KPMG Australia announced a new business practice focused on the Internet of Things, the first of its kind within its member network.
Spearheaded by Piers Hogarth-Scott, the IoT practice will focus on three sectors:
- Smart cities, including connected transport and infrastructure
- Smart campuses, recognising universities as microcosms of cities
- Smart agriculture.
KPMG intends to grow the practice to more than 30 IoT specialists over the next two years, and will leverage its expertise over multiple industries and disciplines.
IoT Hub spoke with KPMG’s newly appointed national IoT leader Hogarth-Scott about the new practice and its objectives.
“As a firm, we believe that IoT is a key growth pillar of the firm going forward,” he said.
“We’ve been very active in IoT for over a year, and although we haven’t had a dedicated, standalone IoT practice during that time, we’ve been working as a firm on a number of opportunities and client engagements.
“It got to a point some time ago where we had enough significant momentum in the marketplace that we took a view that in order to capitalise on the opportunity and the growing market demand, that it warranted making an investment in establishing a dedicated IoT practice.”
Hogarth-Scott said that the three sectors that KPMG has singled out as part of the establishment of this new practice are “intrinsically important to the nation.”
“These areas also align well with the national reform agenda that KPMG plays a significant role in,” he added.
Hogarth-Scott recognised the increasing levels of activity within the smart cities space, starting with the Federal Government’s recent announcement to invest $50 million in smart city initiatives.
KPMG itself also part of the Hypercat consortium which seeks to promote interoperability standards across smart city technologies, so for Hogarth-Scott, the inclusion of a smart cities team was a natural progression.
With respect to smart campuses, Hogarth-Scott sees them as “microcosms of smart cities”, and ideal locations to test smart city technologies and processes.
“University campuses have roads, parking, buildings, and people, much like cities, so many of the principles we apply to the city environment can apply to the campus environment as well,” he explained.

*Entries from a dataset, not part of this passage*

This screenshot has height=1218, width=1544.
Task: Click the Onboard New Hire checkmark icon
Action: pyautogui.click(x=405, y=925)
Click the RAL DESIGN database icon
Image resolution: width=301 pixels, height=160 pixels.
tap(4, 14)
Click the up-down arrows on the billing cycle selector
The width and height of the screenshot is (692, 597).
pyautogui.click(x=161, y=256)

Agriculture represents an industry that is ripe for digital disruption, according to Hogarth-Scott, and that IoT “is a key enabler to realise that opportunity.”
“The developments in communication technology, together with falling costs of sensors has led to a perfect opportunity to harness those attributes and apply them to the agriculture sector, to help in a multitude of areas that previously have been more challenged,” he explained.

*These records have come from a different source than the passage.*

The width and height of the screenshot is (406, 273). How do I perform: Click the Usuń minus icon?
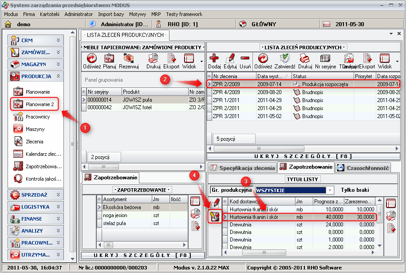coord(245,59)
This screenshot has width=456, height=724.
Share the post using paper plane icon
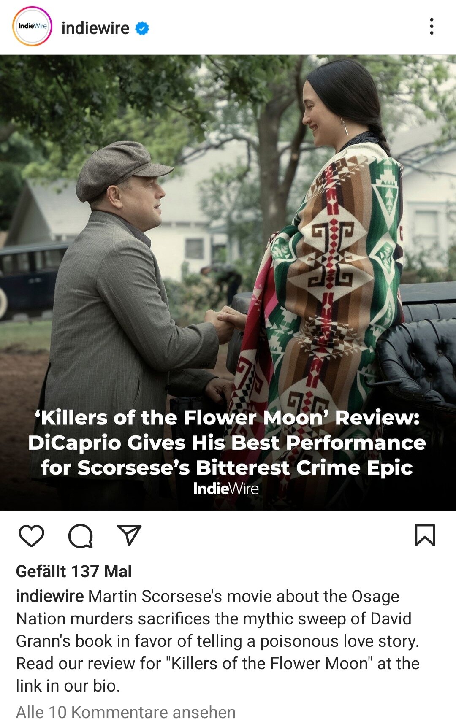coord(129,535)
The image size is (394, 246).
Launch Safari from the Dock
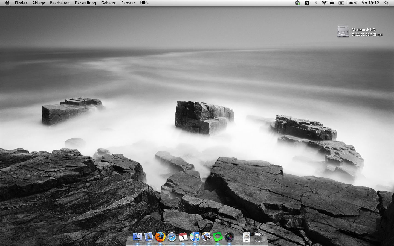pos(172,237)
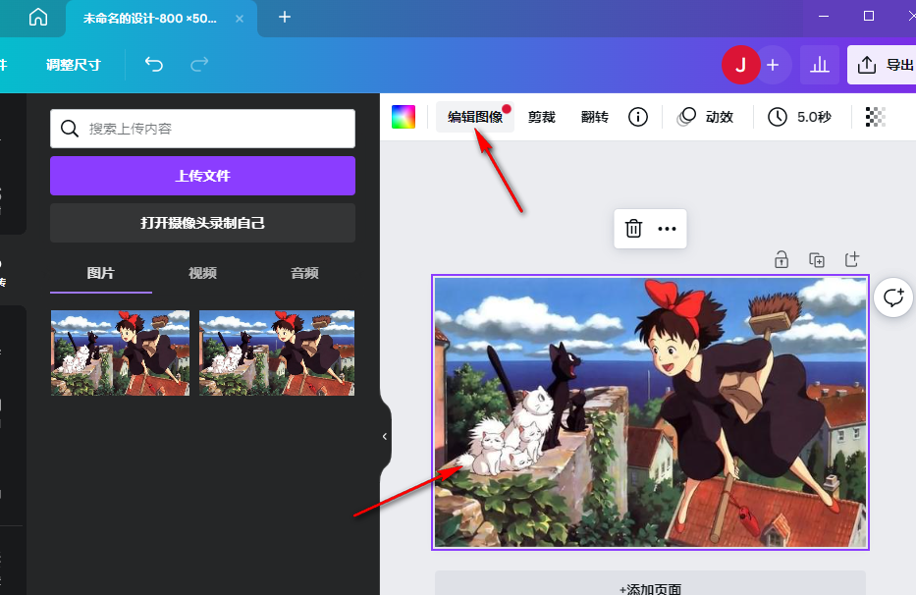Delete the image with the trash icon
916x595 pixels.
click(633, 229)
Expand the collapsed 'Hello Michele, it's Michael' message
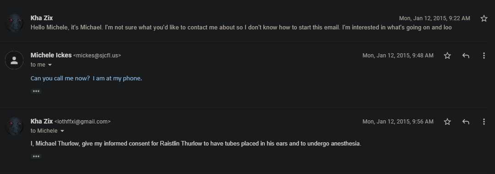The image size is (495, 174). [x=241, y=28]
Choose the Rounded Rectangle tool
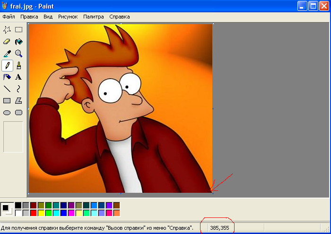The height and width of the screenshot is (234, 331). coord(19,112)
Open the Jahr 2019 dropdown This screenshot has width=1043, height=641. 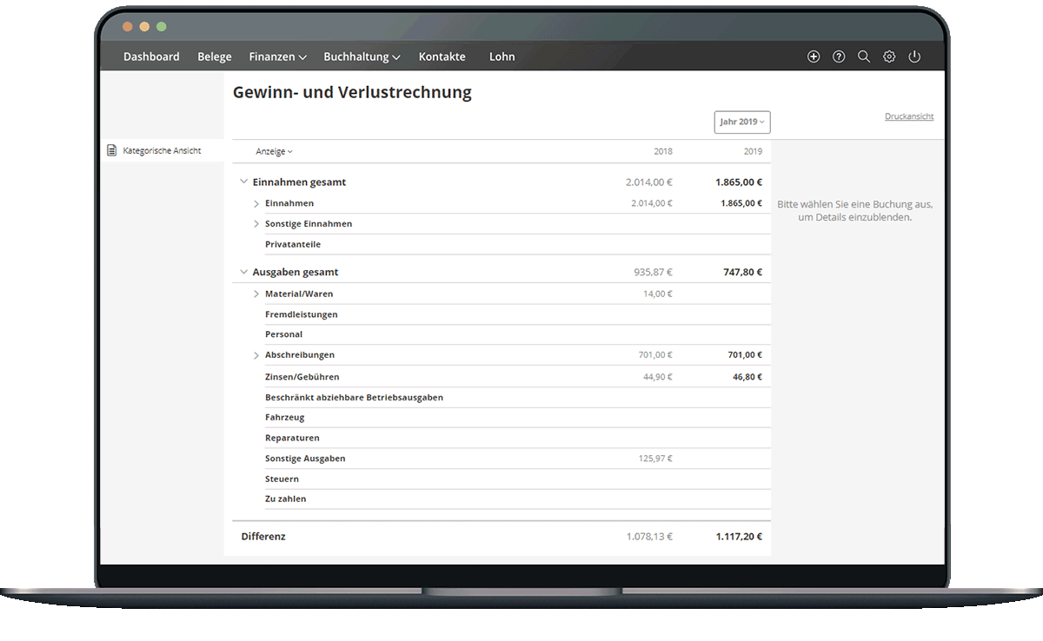click(x=741, y=122)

“For example, you now have the ability for precision farming, and the ability to make hyperlocal farming decisions that provide opportunities to drive operational efficiency, reduce costs, or increase revenue, through the use of IoT.”
Hogarth-Scott was quick to point out that although smart cities, campuses and agriculture have been described as initial focus areas of the new practice, these may change down the track.
“This will be a fast-evolving practice, it’s something that we will evaluate on an ongoing basis as to where our clients need the most help in terms of leveraging the opportunity presented by IoT,” he said.
Leaning on a wealth of cross-discipline experience
Hogarth-Scott believes that KPMG can leverage the experience and expertise it has in multiple disciplines and industries and apply that to the IoT ecosystem.
“There is no one single vendor that can provide an end-to-end solution – it requires multiple technology vendors to construct a solution,” he said.
“That’s where a trusted, independent advisor such as KPMG can come together and work with our clients to help develop their strategy and help them with the orchestration of their IoT ecosystem.”
He said that the IoT practice will perform a wide range of duties for its clients, from developing smart city strategies, to prioritised IoT implementation plans, to economic model and business case development.
“We may even assist with technology vendor sourcing and selection,” he added.
“There are a multitude of different ways as a management consultancy that we can apply ourselves to help our clients, and in all of these areas, we have significant capabilities that we can bring to bear.”
Why smart campuses?
That KPMG have chosen smart campuses as a key focus area for its new IoT practice is an interesting one.
Up until this point, many IoT initiatives relating to smart campuses have originated organically within the universities themselves, where research students use the facilities available to test technologies and ideas, or start-ups containing university alumni work with their alma mater to find talent or further develop their ideas.
Hogarth-Scott hopes to tap into that “hive of activity” within universities with respect to IoT.
“You’re already seeing universities launch IoT degrees, for example, so it’s only natural that university students are very active in this space,” he said.
Hogarth-Scott highlighted the recent deployment of a LoRaWAN network at the University of Technology, Sydney, as another example of this increased IoT activity within the university system.
“These sorts of development provide a hotbed of opportunity for universities and students to develop IoT use cases and undertake research as to how these can be applied to drive outcomes,” he added.
Hogarth-Scott was also unafraid to admit that KPMG’s investment in the smart campus space would hopefully lead to the company being a future target for university graduates to find IoT-related employment.
“We are planning to recruit approximately 30 staff specifically for the IoT practice over the course of the next 24 months, and I would expect it to grow exponentially from then, and would hope that a number of those come from higher education.”